Reputation: 1437
When you wish to send a sequence of things across threads (in a thread-blocking way), you have e.g. crossbeam_channel
.
When you wish to send a sequence of things across futures (in a non-thread-blocking, future-blocking way), you have e.g. tokio::sync::mpsc
.
What would be something that enables me to send from a blocking thread, and receive from an asynchronous context ? (Btw, I could imagine needing the opposite at some point.)
I need the channel to be bounded, thread-blocking when sending and future-blocking when receiving.
I am looking for something somewhat performant, like an equivalent of what is done in crossbeam_channel
, but waking up the future instead of the thread, with the ability to buffer some messages to avoid blocking as much as possible. The answer given here for the multiple messages scenario looks a bit like a patch-up to that regard.
Upvotes: 10
Views: 2594
Reputation: 1437
If you need multi-consumer, async-channel seems to be the standard.
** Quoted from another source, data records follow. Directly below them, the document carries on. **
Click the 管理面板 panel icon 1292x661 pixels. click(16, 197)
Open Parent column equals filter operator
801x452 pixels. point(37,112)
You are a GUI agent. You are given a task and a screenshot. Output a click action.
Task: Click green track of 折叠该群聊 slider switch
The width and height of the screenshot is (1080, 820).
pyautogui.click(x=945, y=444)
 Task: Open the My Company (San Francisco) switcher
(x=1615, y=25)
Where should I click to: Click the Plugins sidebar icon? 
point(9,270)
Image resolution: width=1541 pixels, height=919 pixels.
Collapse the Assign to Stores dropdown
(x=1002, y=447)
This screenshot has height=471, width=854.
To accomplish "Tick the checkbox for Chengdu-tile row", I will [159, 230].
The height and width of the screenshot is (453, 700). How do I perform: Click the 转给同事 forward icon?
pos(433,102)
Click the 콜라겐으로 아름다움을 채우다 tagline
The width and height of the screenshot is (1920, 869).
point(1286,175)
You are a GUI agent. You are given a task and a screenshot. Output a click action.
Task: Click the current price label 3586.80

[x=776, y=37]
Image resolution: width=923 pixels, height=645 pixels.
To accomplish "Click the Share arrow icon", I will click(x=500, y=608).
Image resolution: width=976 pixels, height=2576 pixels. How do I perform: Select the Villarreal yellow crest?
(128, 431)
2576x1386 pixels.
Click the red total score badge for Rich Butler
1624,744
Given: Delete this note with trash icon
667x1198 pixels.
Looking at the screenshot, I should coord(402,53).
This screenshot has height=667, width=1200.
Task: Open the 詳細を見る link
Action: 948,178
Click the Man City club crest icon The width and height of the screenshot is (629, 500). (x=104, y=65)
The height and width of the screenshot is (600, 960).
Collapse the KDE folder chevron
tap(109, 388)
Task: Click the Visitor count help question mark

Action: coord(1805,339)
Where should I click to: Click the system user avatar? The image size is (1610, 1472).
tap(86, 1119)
It has dedicated functions for blocking interaction in addition to the async ones.
Upvotes: 0
Reputation: 4249
The channels provided by Tokio have gained the feature to do this since this question was asked. You can simply call the blocking_send
and blocking_recv
methods on the channel when you are in non-async code:
let (mut tx, mut rx) = tokio::sync::mpsc::channel(10);
std::thread::spawn(move || {
// send a value, blocking synchronously
// this allows async channels to be used in non-async contexts
tx.blocking_send("testing").unwrap();
});
// receive a value, blocking asynchronously
assert_eq!(rx.recv().await.unwrap(), "testing");
Upvotes: 13
Reputation: 5969
Futures can be run synchronously in a blocking fashion. You can use futures::exector::block_on
to do this, to allow sending in a non-async context:
let (mut tx, mut rx) = tokio::sync::mpsc::channel(10);
// send a value, blocking synchronously
// this allows async channels to be used in non-async contexts
futures::executor::block_on(tx.send("testing")).unwrap();
// receive a value, blocking asynchronously
assert_eq!(rx.recv().await.unwrap(), "testing");
With this snippet, running the future to send a value will block the thread until the future completes, similar to how the standard library channels work. This can also be used on the receiving side if desired.